Choc de modernité
« Ça vient de Prisu ! », pouvait-on s’exclamer dans les années 60, fier d’une trouvaille qui épatait le monde sans avoir coûté cher. À vrai dire, ce plaisir de faire son petit effet à petit prix n’a pas disparu : « Monop’ », peut-on encore s’entendre confier devant un article auquel un certain snobisme supposerait une provenance autrement chic. Mais à l’époque, dans sa rime riche avec Prisunic, chic est d’abord une exclamation ravie. L’importance première, la bonne surprise, est d’avoir résolu la question de l’accessibilité. Comme aujourd’hui, c’est le pouvoir d’achat qui la définit, mais doublement entendu alors : pouvoir acheter c’est aussi trouver à acheter, ce qui n’est pas si simple pour un ménage moyen d’une ville moyenne dans la France d’avant les hypermarchés en voiture, où n’est vraiment vu comme accessible qu’un produit mis à portée de main autant que de bourse. C’est dire si, pour la génération des restrictions et les baby-boomers, la découverte entre deux rayons alimentation de désirables objets design et de prêt-à-porter portable est une véritable révolution, économique bien sûr, esthétique incontestablement, mais sociétale. On entre dans la modernité, et on la fait entrer chez soi, en entrant dans Prisu chercher des yaourts – dont par ailleurs le haut format familial, en cône tronqué, au terne carton cireux, n’excite pas les papilles.

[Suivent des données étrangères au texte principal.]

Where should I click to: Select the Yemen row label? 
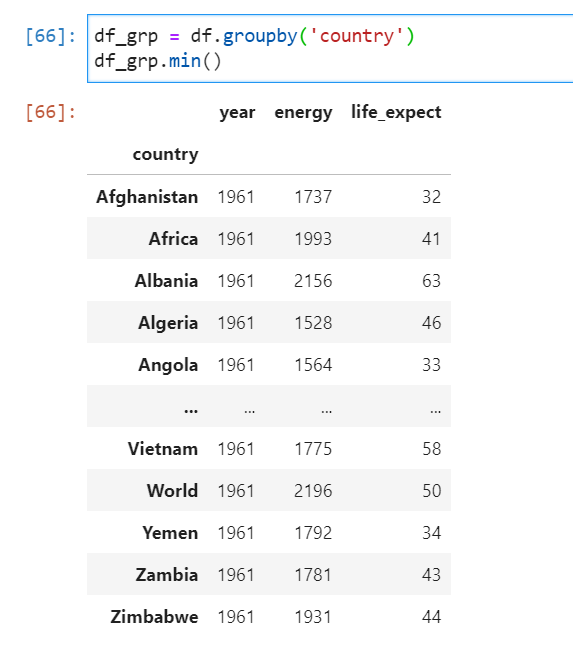click(x=170, y=533)
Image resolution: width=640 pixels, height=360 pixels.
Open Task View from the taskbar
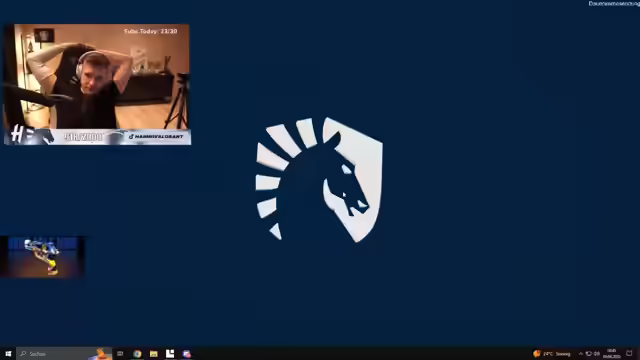(120, 353)
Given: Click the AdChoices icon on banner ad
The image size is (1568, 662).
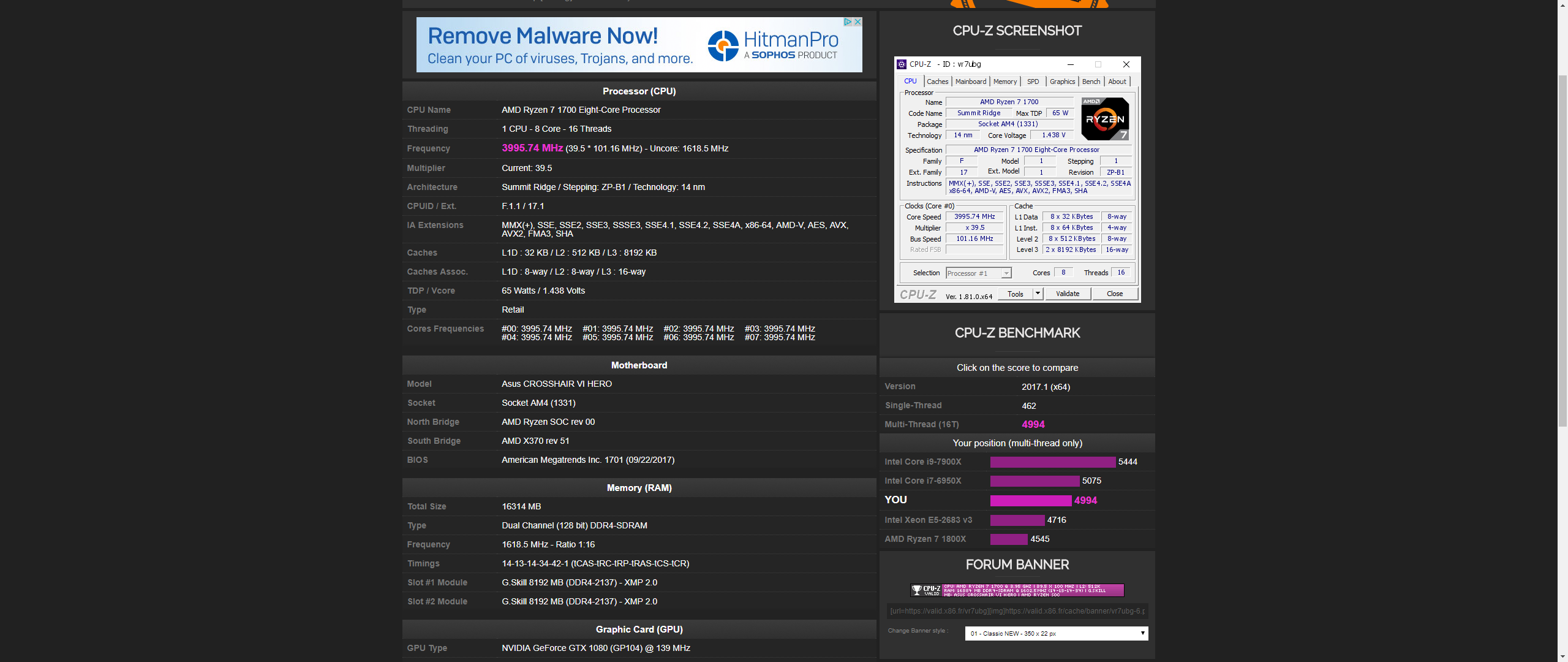Looking at the screenshot, I should pos(848,22).
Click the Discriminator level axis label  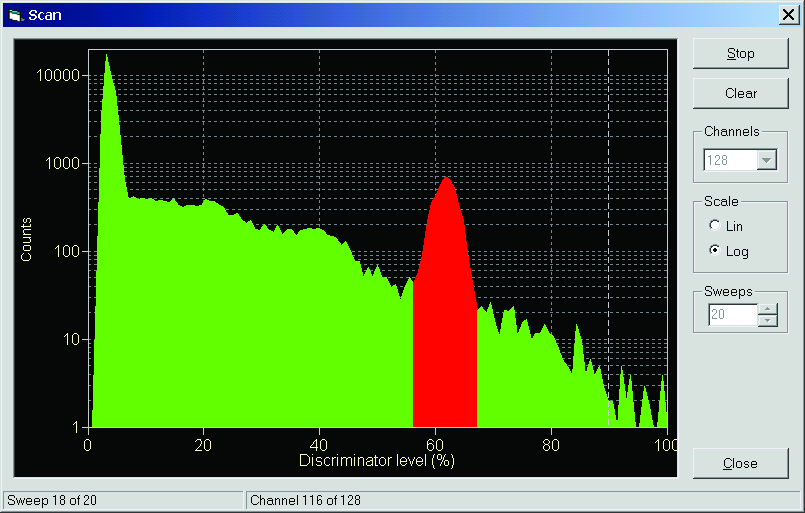coord(377,461)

Ce qui dilate en revanche les pupilles, c’est l’apparition du plastique moulé et des couleurs acidulées, jugés selon l’âge super bath ou carrément pop. Le plastique est magique et coule partout à flots, avant le choc pétrolier et la pollution aux polymères. On dit d’ailleurs « en matière plastique », pour les objets réalisés dans ce matériau, ce qui met l’accent sur l’adjectif pas encore substantivé et exalte ses infinies propriétés ductiles, propres…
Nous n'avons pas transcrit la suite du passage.